WRITTEN INSTRUCTION> Rename "Instruction" to "Command" everywhere it occurs in the lines below, and repeat all of the lines with nothing else changed.
** Begin GIVEN INFORMATION **
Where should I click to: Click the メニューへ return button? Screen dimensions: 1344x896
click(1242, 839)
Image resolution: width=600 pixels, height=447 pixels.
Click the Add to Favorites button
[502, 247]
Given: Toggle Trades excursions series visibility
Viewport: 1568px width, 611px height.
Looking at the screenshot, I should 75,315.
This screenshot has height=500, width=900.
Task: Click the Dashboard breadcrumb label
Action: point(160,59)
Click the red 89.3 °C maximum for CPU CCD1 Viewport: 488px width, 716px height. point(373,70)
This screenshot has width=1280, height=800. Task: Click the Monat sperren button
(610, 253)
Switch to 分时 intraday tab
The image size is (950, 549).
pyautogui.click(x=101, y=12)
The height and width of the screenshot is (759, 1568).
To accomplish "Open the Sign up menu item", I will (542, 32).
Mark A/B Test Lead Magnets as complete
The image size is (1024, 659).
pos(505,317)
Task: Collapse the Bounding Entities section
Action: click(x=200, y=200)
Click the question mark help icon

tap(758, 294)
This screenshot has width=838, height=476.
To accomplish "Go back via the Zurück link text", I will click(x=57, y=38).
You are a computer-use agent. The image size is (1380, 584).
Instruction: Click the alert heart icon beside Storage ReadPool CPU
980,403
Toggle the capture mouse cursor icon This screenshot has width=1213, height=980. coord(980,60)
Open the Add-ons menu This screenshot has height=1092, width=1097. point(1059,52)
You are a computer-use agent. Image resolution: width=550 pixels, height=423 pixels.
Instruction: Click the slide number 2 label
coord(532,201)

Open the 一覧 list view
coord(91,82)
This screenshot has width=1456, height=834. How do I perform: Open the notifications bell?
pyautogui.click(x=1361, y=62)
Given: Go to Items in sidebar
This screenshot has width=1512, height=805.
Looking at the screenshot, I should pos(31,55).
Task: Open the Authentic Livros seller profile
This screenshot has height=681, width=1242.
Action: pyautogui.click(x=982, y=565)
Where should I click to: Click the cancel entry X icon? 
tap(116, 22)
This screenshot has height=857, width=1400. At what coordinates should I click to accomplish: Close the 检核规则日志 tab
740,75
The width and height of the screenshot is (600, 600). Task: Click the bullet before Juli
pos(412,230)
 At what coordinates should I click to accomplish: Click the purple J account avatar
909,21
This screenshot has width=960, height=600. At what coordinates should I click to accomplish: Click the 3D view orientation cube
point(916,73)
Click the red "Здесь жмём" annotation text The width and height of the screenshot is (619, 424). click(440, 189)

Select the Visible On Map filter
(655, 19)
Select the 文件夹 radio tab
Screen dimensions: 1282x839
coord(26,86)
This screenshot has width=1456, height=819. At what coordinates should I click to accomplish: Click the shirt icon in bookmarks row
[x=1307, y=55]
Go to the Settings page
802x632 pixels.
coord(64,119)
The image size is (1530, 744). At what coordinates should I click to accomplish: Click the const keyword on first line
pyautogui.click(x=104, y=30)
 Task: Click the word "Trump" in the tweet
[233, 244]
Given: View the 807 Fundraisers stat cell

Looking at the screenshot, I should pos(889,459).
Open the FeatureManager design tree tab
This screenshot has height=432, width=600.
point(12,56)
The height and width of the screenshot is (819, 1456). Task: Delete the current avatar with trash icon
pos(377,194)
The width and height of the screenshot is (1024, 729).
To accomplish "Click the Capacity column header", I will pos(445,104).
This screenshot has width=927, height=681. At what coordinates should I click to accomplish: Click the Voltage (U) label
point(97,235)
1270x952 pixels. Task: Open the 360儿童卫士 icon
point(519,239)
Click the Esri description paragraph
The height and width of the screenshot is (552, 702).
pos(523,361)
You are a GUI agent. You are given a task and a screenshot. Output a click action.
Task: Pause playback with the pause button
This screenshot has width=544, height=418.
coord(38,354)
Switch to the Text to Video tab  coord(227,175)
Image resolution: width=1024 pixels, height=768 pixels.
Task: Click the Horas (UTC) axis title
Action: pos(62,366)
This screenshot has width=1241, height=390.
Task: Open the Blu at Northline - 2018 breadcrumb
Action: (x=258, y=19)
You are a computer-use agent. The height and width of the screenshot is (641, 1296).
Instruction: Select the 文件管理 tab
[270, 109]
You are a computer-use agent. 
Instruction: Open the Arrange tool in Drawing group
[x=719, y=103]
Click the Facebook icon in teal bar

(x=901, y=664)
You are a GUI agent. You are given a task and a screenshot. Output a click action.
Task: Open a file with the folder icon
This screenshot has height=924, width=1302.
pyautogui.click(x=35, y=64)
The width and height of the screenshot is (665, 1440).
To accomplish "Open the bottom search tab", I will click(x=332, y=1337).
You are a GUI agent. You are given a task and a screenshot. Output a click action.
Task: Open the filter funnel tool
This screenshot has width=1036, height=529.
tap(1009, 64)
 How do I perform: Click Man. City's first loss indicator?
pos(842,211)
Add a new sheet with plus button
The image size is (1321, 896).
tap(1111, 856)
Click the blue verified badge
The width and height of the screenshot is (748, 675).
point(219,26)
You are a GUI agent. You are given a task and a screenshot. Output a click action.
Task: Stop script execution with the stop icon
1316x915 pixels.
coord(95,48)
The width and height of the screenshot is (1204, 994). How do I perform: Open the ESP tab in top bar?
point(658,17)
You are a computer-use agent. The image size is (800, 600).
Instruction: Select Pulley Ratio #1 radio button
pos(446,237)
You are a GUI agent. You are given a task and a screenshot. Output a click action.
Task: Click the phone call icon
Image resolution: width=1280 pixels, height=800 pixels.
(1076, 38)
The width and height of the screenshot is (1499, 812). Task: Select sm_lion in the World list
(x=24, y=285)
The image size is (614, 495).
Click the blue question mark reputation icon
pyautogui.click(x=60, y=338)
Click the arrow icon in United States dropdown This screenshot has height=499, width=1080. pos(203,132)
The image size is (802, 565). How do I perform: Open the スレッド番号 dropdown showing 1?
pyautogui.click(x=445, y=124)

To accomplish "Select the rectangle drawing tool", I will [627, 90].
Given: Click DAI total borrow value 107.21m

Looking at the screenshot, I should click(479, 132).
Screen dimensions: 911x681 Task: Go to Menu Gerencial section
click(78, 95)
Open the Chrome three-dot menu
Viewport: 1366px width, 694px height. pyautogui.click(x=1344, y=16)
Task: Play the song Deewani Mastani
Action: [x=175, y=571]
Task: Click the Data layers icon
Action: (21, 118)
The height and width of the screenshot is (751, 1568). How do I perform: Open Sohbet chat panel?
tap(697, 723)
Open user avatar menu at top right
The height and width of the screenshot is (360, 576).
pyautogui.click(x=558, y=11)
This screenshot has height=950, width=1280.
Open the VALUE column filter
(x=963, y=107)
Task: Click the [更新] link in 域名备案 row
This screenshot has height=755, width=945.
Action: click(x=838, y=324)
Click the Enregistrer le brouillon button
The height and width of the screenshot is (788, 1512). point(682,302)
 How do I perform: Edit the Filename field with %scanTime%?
** End GIVEN INFORMATION **
RESPONSE TO THE EXERCISE>
Where should I click to: Click the メニューへ return button? Screen dimensions: 1344x896
click(1242, 839)
Image resolution: width=600 pixels, height=447 pixels.
Click the Add to Favorites button
[502, 247]
Given: Toggle Trades excursions series visibility
Viewport: 1568px width, 611px height.
Looking at the screenshot, I should 75,315.
This screenshot has height=500, width=900.
Task: Click the Dashboard breadcrumb label
Action: point(160,59)
Click the red 89.3 °C maximum for CPU CCD1 Viewport: 488px width, 716px height. point(373,70)
This screenshot has width=1280, height=800. Task: Click the Monat sperren button
(610, 253)
Switch to 分时 intraday tab
The image size is (950, 549).
pyautogui.click(x=101, y=12)
The height and width of the screenshot is (759, 1568).
To accomplish "Open the Sign up menu item", I will (542, 32).
Mark A/B Test Lead Magnets as complete
The image size is (1024, 659).
pos(505,317)
Task: Collapse the Bounding Entities section
Action: click(x=200, y=200)
Click the question mark help icon

tap(758, 294)
This screenshot has width=838, height=476.
To accomplish "Go back via the Zurück link text", I will click(x=57, y=38).
You are a computer-use agent. The image size is (1380, 584).
Command: Click the alert heart icon beside Storage ReadPool CPU
980,403
Toggle the capture mouse cursor icon This screenshot has width=1213, height=980. coord(980,60)
Open the Add-ons menu This screenshot has height=1092, width=1097. point(1059,52)
You are a computer-use agent. Image resolution: width=550 pixels, height=423 pixels.
Command: Click the slide number 2 label
coord(532,201)

Open the 一覧 list view
coord(91,82)
This screenshot has width=1456, height=834. How do I perform: Open the notifications bell?
pyautogui.click(x=1361, y=62)
Given: Go to Items in sidebar
This screenshot has width=1512, height=805.
Looking at the screenshot, I should pos(31,55).
Task: Open the Authentic Livros seller profile
This screenshot has height=681, width=1242.
Action: pyautogui.click(x=982, y=565)
Where should I click to: Click the cancel entry X icon? 
tap(116, 22)
This screenshot has height=857, width=1400. At what coordinates should I click to accomplish: Close the 检核规则日志 tab
740,75
The width and height of the screenshot is (600, 600). Task: Click the bullet before Juli
pos(412,230)
 At what coordinates should I click to accomplish: Click the purple J account avatar
909,21
This screenshot has width=960, height=600. At what coordinates should I click to accomplish: Click the 3D view orientation cube
point(916,73)
Click the red "Здесь жмём" annotation text The width and height of the screenshot is (619, 424). click(440, 189)

Select the Visible On Map filter
(655, 19)
Select the 文件夹 radio tab
Screen dimensions: 1282x839
coord(26,86)
This screenshot has width=1456, height=819. At what coordinates should I click to accomplish: Click the shirt icon in bookmarks row
[x=1307, y=55]
Go to the Settings page
802x632 pixels.
coord(64,119)
The image size is (1530, 744). At what coordinates should I click to accomplish: Click the const keyword on first line
pyautogui.click(x=104, y=30)
 Task: Click the word "Trump" in the tweet
[233, 244]
Given: View the 807 Fundraisers stat cell

Looking at the screenshot, I should pos(889,459).
Open the FeatureManager design tree tab
This screenshot has height=432, width=600.
point(12,56)
The height and width of the screenshot is (819, 1456). Task: Delete the current avatar with trash icon
pos(377,194)
The width and height of the screenshot is (1024, 729).
To accomplish "Click the Capacity column header", I will pos(445,104).
This screenshot has width=927, height=681. At what coordinates should I click to accomplish: Click the Voltage (U) label
point(97,235)
1270x952 pixels. Task: Open the 360儿童卫士 icon
point(519,239)
Click the Esri description paragraph
The height and width of the screenshot is (552, 702).
pos(523,361)
You are a GUI agent. You are given a task and a screenshot. Output a click action.
Task: Pause playback with the pause button
This screenshot has width=544, height=418.
coord(38,354)
Switch to the Text to Video tab  coord(227,175)
Image resolution: width=1024 pixels, height=768 pixels.
Task: Click the Horas (UTC) axis title
Action: pos(62,366)
This screenshot has width=1241, height=390.
Task: Open the Blu at Northline - 2018 breadcrumb
Action: (x=258, y=19)
You are a computer-use agent. The height and width of the screenshot is (641, 1296).
Command: Select the 文件管理 tab
[270, 109]
You are a computer-use agent. 
Command: Open the Arrange tool in Drawing group
[x=719, y=103]
Click the Facebook icon in teal bar

(x=901, y=664)
You are a GUI agent. You are given a task and a screenshot. Output a click action.
Task: Open a file with the folder icon
This screenshot has height=924, width=1302.
pyautogui.click(x=35, y=64)
The width and height of the screenshot is (665, 1440).
To accomplish "Open the bottom search tab", I will click(x=332, y=1337).
You are a GUI agent. You are given a task and a screenshot. Output a click action.
Task: Open the filter funnel tool
This screenshot has width=1036, height=529.
tap(1009, 64)
 How do I perform: Click Man. City's first loss indicator?
pos(842,211)
Add a new sheet with plus button
The image size is (1321, 896).
tap(1111, 856)
Click the blue verified badge
The width and height of the screenshot is (748, 675).
point(219,26)
You are a GUI agent. You are given a task and a screenshot. Output a click action.
Task: Stop script execution with the stop icon
1316x915 pixels.
coord(95,48)
The width and height of the screenshot is (1204, 994). How do I perform: Open the ESP tab in top bar?
point(658,17)
You are a computer-use agent. The image size is (800, 600).
Command: Select Pulley Ratio #1 radio button
pos(446,237)
You are a GUI agent. You are given a task and a screenshot. Output a click action.
Task: Click the phone call icon
Image resolution: width=1280 pixels, height=800 pixels.
(1076, 38)
The width and height of the screenshot is (1499, 812). Task: Select sm_lion in the World list
(x=24, y=285)
The image size is (614, 495).
Click the blue question mark reputation icon
pyautogui.click(x=60, y=338)
Click the arrow icon in United States dropdown This screenshot has height=499, width=1080. pos(203,132)
The image size is (802, 565). How do I perform: Open the スレッド番号 dropdown showing 1?
pyautogui.click(x=445, y=124)

To accomplish "Select the rectangle drawing tool", I will [627, 90].
Given: Click DAI total borrow value 107.21m

Looking at the screenshot, I should click(479, 132).
Screen dimensions: 911x681 Task: Go to Menu Gerencial section
click(78, 95)
Open the Chrome three-dot menu
Viewport: 1366px width, 694px height. pyautogui.click(x=1344, y=16)
Task: Play the song Deewani Mastani
Action: [x=175, y=571]
Task: Click the Data layers icon
Action: (21, 118)
The height and width of the screenshot is (751, 1568). How do I perform: Open Sohbet chat panel?
tap(697, 723)
Open user avatar menu at top right
The height and width of the screenshot is (360, 576).
pyautogui.click(x=558, y=11)
This screenshot has height=950, width=1280.
Open the VALUE column filter
(x=963, y=107)
Task: Click the [更新] link in 域名备案 row
This screenshot has height=755, width=945.
Action: click(x=838, y=324)
Click the Enregistrer le brouillon button
The height and width of the screenshot is (788, 1512). point(682,302)
 How do I perform: Edit the Filename field with %scanTime%?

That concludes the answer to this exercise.